From the records below, return every line containing the word "Çatak".

[[ Materials provided open ]]

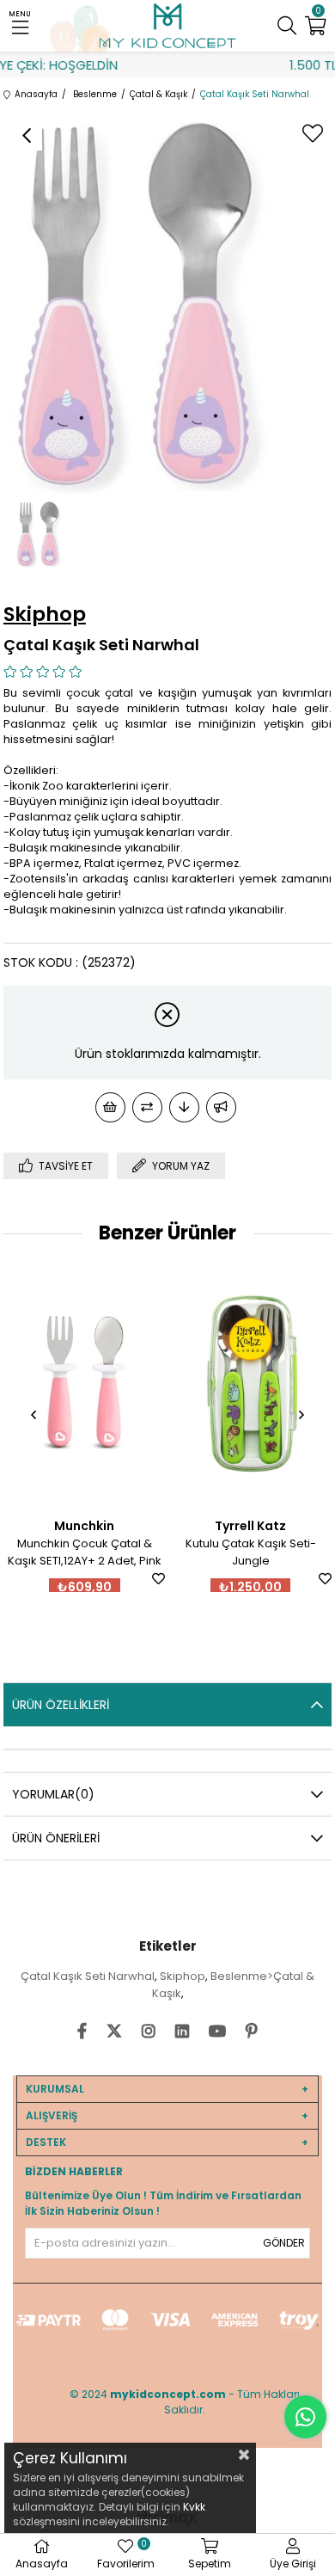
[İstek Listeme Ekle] (110, 1107)
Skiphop (182, 1976)
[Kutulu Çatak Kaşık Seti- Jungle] (250, 1382)
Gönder (284, 2242)
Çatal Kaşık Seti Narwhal (88, 1976)
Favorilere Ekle (158, 1578)
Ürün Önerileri (56, 1838)
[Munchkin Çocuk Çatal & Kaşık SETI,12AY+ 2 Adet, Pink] (84, 1382)
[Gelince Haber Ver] (221, 1107)
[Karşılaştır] (147, 1107)
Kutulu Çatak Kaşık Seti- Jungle (251, 1552)
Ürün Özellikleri (60, 1704)
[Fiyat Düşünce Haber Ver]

[[ Materials provided closed ]]

◆ **Response**
[Kutulu Çatak Kaşık Seti- Jungle] (250, 1382)
Kutulu Çatak Kaşık Seti- Jungle (251, 1552)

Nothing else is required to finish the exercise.